WRITTEN REQUEST: Start at the line containing "Open third compare thumbnail with Samsung TV" and end after the line containing "[x=542, y=57]". Rewrite those lines with "screenshot" swapped for "image", changing nothing else and leaving out the pictures.

RECORDS SHOWN:
---------------
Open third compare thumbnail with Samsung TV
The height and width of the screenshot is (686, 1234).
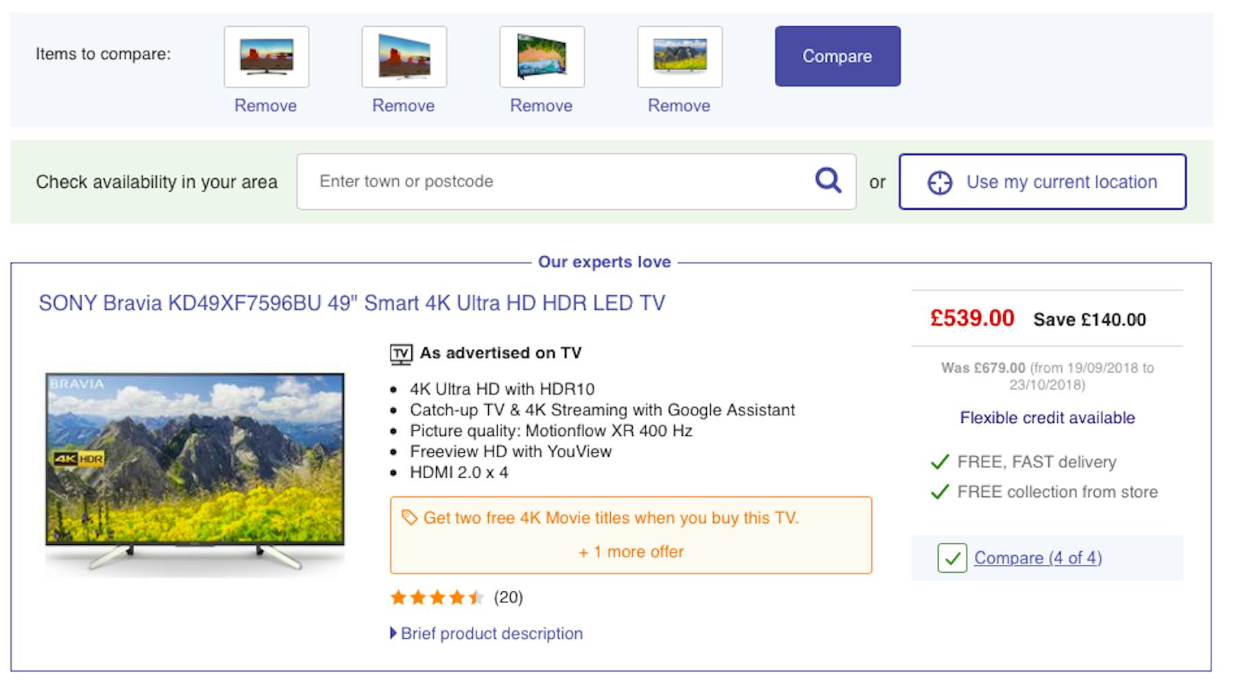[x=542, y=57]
---------------
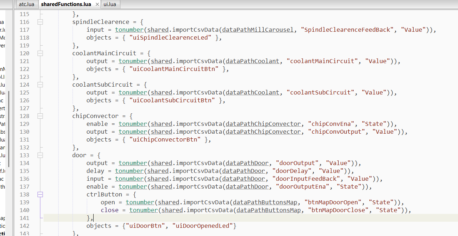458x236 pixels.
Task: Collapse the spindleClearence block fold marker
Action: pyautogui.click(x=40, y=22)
---------------
FINISHED EXERCISE:
Open third compare thumbnail with Samsung TV
The height and width of the image is (686, 1234).
[x=542, y=57]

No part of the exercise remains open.